**Texto para leitura**
O segundo dirigente há mais tempo no poder em todo o planeta, o presidente indonésio, Suharto, 76, começa a enfrentar sérios desafios a sua permanência no governo, iniciada em 1966. A grave crise econômica que castiga o país levou um dos principais jornais da Indonésia a estampar, em sua primeira página, apelos para que Suharto renuncie.
O "Jakarta Post", principal jornal em inglês do arquipélago, desafiou o regime indonésio, conhecido por simular eleições que perpetuam o Golkar, partido de Suharto, no poder. Participa do jogo político apenas a "oposição tolerada", e o presidente não costuma admitir que seja questionada sua supremacia imperial.
O "Jakarta Post" trouxe cartas de intelectuais e até de um ex-ministro, pedindo o fim da era Suharto. Os textos argumentavam que o presidente não reúne mais condições físicas e políticas para governar num momento de crise aguda.

**Registros brutos**
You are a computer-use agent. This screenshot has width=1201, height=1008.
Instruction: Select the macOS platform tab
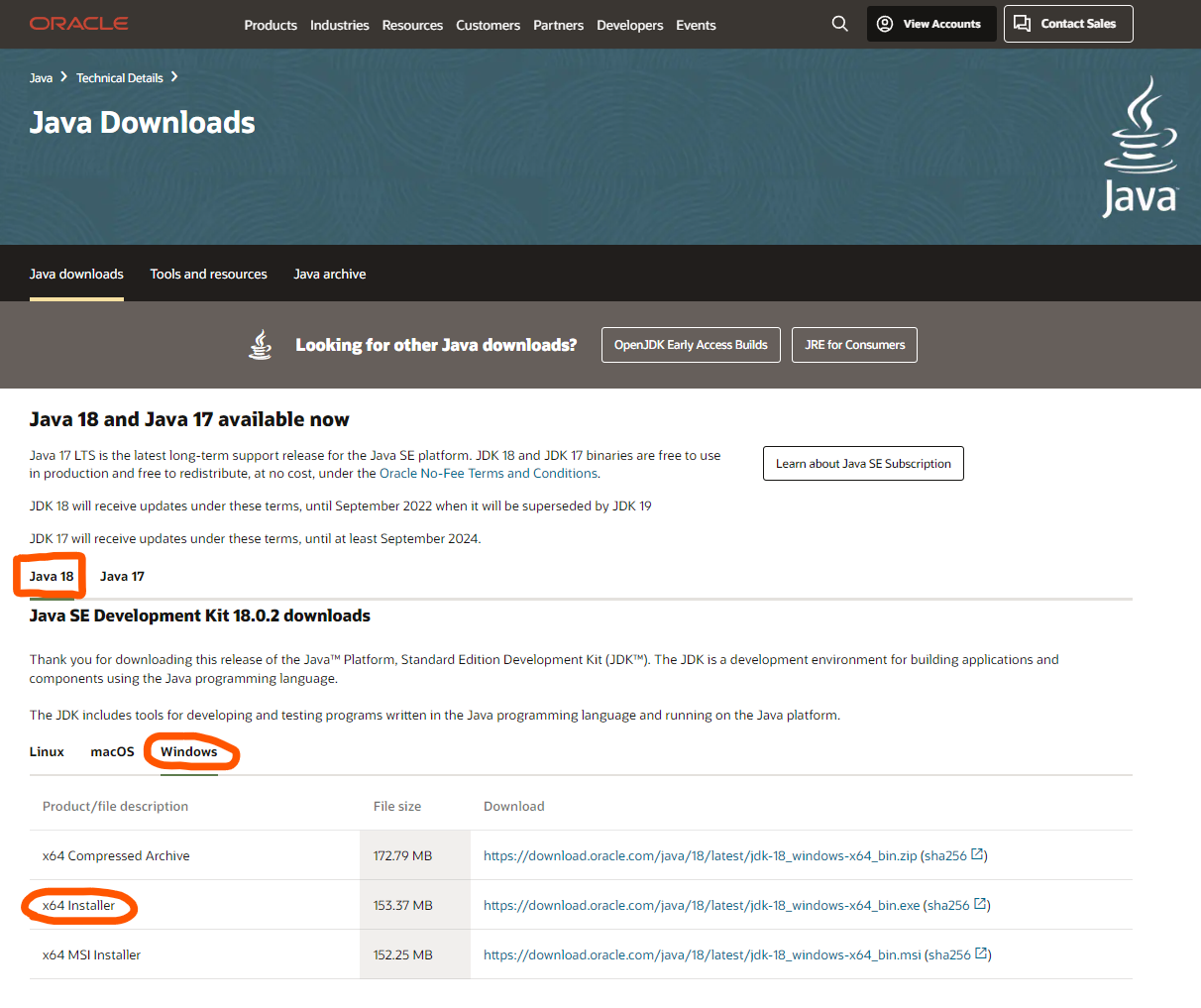tap(112, 751)
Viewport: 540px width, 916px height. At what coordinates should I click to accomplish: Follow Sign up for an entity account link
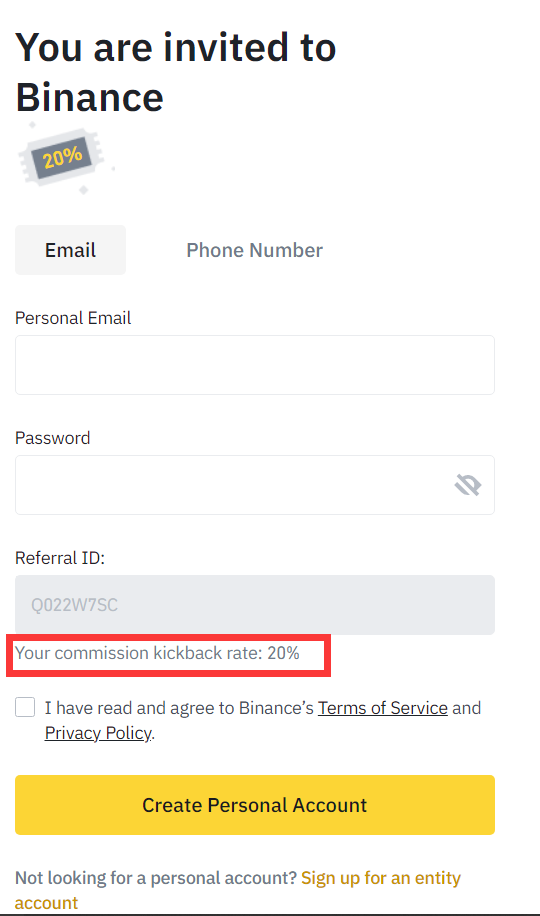238,890
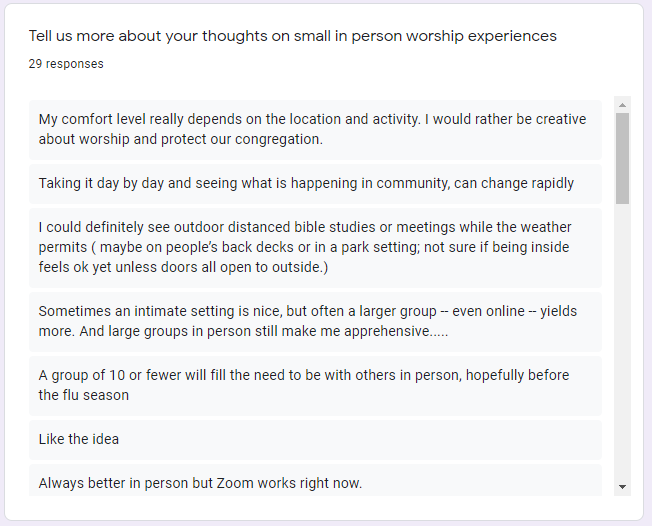Click the 'Always better in person' response
Image resolution: width=652 pixels, height=526 pixels.
315,480
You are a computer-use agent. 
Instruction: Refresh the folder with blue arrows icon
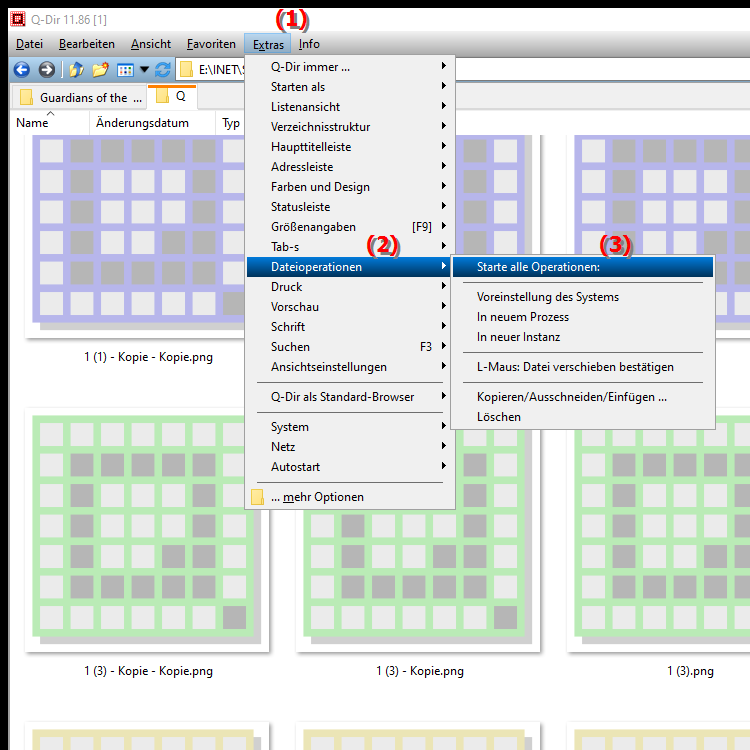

**Problema proposto 1**
Segundo o texto para leitura, em que ano teve início a permanência de Suharto no governo?
**Problema proposto 2**
Liste todos os nomes próprios que aparecem no texto para leitura, sem repetições.
**Problema proposto 3**
Indique se cada afirmação concorda com o texto para leitura, respondendo sim ou não e citando as palavras do texto que decidem a questão.
(a) Suharto tem 76 anos.
(b) O Golkar é um partido de oposição.
(c) As cartas publicadas pelo jornal vinham apenas de intelectuais.

**Resposta desenvolvida 1**
Em 1966.

**Resposta desenvolvida 2**
Suharto, Indonésia, Jakarta Post, Golkar

**Resposta desenvolvida 3**
(a) Sim: "o presidente indonésio, Suharto, 76".
(b) Não: "o Golkar, partido de Suharto".
(c) Não: "cartas de intelectuais e até de um ex-ministro".